The predicted latent value of a person at the mean age with children is …

```
latent_value_with_kids <- as.numeric(m$coefficients['age'] * mean(mar$age) + m$coefficients['childyes'] * 1)
latent_value_with_kids
```

`## [1] -0.9514251`

… and for a person at the mean age without kids, it is ….

```
latent_value_without_kids <- as.numeric(m$coefficients['age'] * mean(mar$age) + m$coefficients['childyes'] * 0)
latent_value_without_kids
```

`## [1] -0.5604054`

The predicted probabilities with kids are …

`pnorm(m$zeta['1|2'] - latent_value_with_kids)`

```
## 1|2
## 0.02943035
```

`pnorm(m$zeta['2|3'] - latent_value_with_kids) - pnorm(m$zeta['1|2'] - latent_value_with_kids)`

```
## 2|3
## 0.1233639
```

`pnorm(m$zeta['3|4'] - latent_value_with_kids) - pnorm(m$zeta['2|3'] - latent_value_with_kids)`

```
## 3|4
## 0.1690536
```

`pnorm(m$zeta['4|5'] - latent_value_with_kids) - pnorm(m$zeta['3|4'] - latent_value_with_kids)`

```
## 4|5
## 0.3362064
```

`1 - pnorm(m$zeta['4|5'] - latent_value_with_kids)`

```
## 4|5
## 0.3419458
```

The predicted probabilities without kids are …

`pnorm(m$zeta['1|2'] - latent_value_without_kids)`

```
## 1|2
## 0.01129637
```

`pnorm(m$zeta['2|3'] - latent_value_without_kids) - pnorm(m$zeta['1|2'] - latent_value_without_kids)`

```
## 2|3
## 0.06715837
```

`pnorm(m$zeta['3|4'] - latent_value_without_kids) - pnorm(m$zeta['2|3'] - latent_value_without_kids)`

```
## 3|4
## 0.1182204
```

`pnorm(m$zeta['4|5'] - latent_value_without_kids) - pnorm(m$zeta['3|4'] - latent_value_without_kids)`

```
## 4|5
## 0.3097631
```

`1 - pnorm(m$zeta['4|5'] - latent_value_without_kids)`

```
## 4|5
## 0.4935618
```

People without kids rate their marriages higher, and the calculations above tell us how large this effect is in terms of predicted probabilities.

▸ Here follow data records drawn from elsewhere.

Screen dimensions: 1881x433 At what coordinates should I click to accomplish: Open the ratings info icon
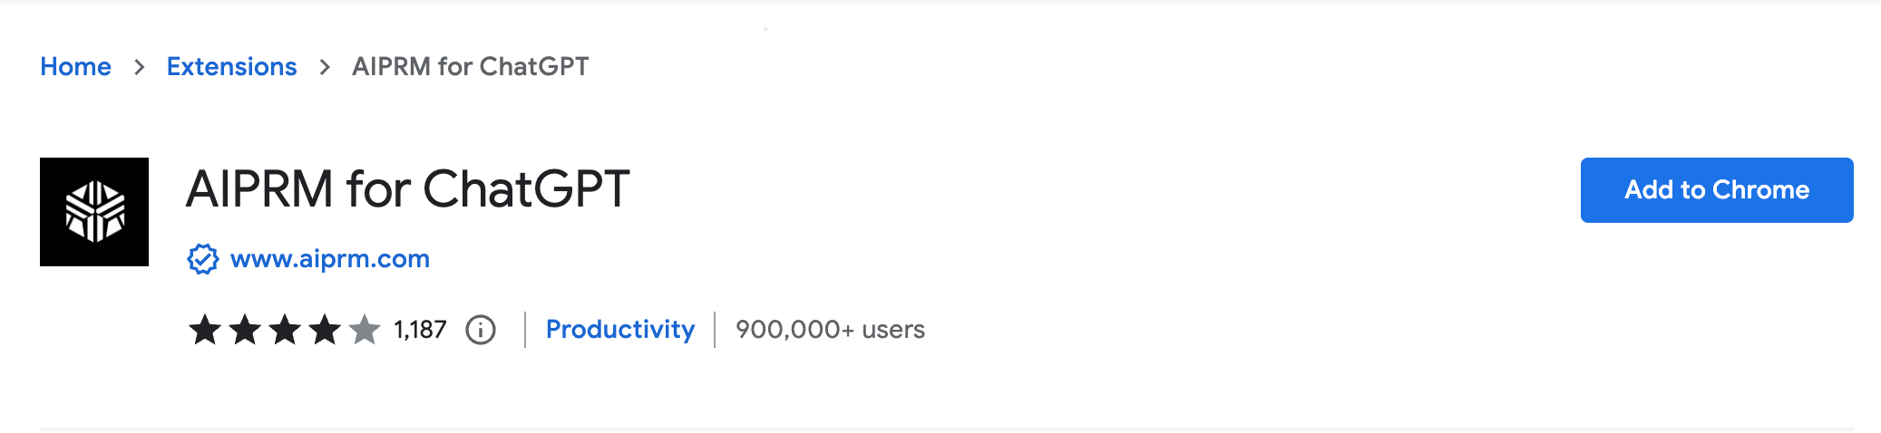481,330
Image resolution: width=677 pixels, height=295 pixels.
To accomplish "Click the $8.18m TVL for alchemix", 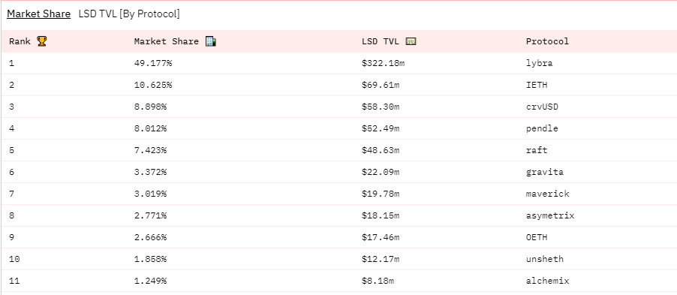I will 378,281.
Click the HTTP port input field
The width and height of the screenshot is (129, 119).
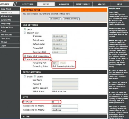tap(55, 102)
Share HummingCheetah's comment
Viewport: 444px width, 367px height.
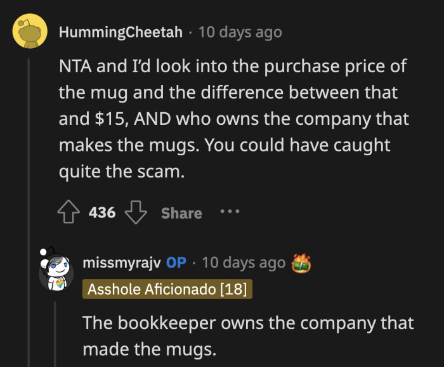181,213
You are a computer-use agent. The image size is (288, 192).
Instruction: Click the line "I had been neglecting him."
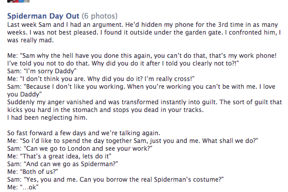tap(47, 118)
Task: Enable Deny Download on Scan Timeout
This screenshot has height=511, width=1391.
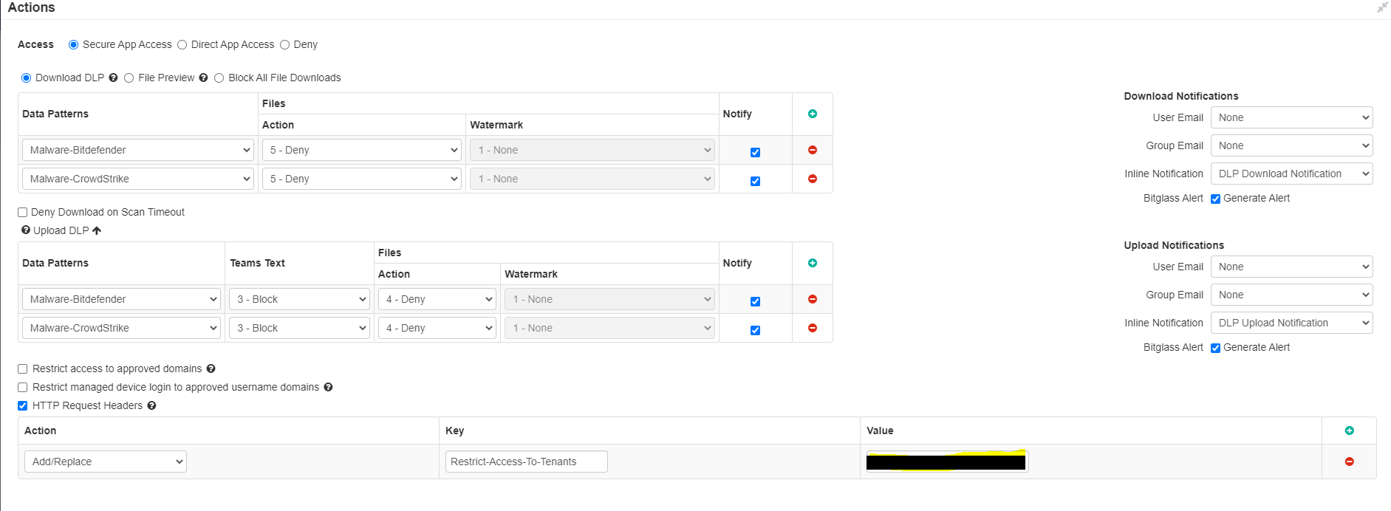Action: 23,213
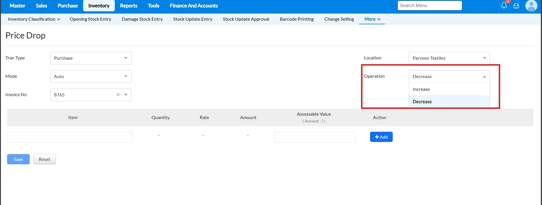The height and width of the screenshot is (205, 542).
Task: Expand the More submenu
Action: tap(372, 19)
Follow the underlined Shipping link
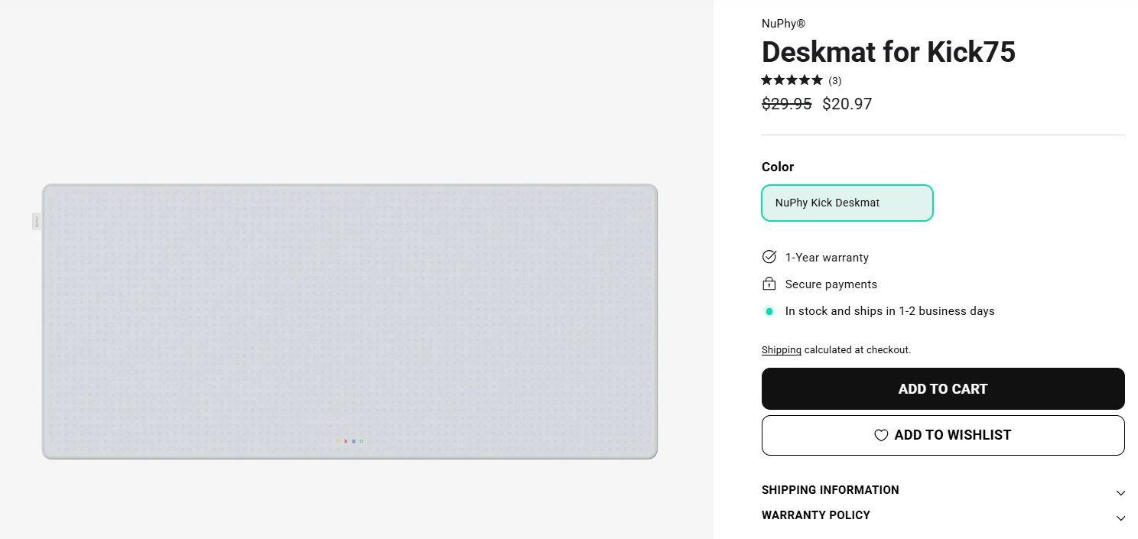 tap(781, 350)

Assessed graphically, we have a person with a mean age and no kids in blue and a person with a mean age with kids in red. The cutoff values are fixed, and predicted probabilities, the areas between the cutoffs, differ.

```
ggplot(data.frame(x = c(-5, 5)), aes(x = x)) +
stat_function(fun = function(x) dnorm(x, mean = latent_value_with_kids), col = c("red")) +
stat_function(fun = function(x) dnorm(x, mean = latent_value_without_kids), col = c("blue")) +
geom_vline(xintercept=c(m$zeta['1|2'], m$zeta['2|3'], m$zeta['3|4'], m$zeta['4|5']), linetype="dotted")
```

Literature:

Arel-Bundock, Vincent (2023). Rdatasets: A collection of datasets originally distributed in various R packages. R package version 1.0.0, https://vincentarelbundock.github.io/Rdatasets.

Fair, Ray C. (1978). A theory of extramarital affairs. Journal of Political Economy 86, 45-61.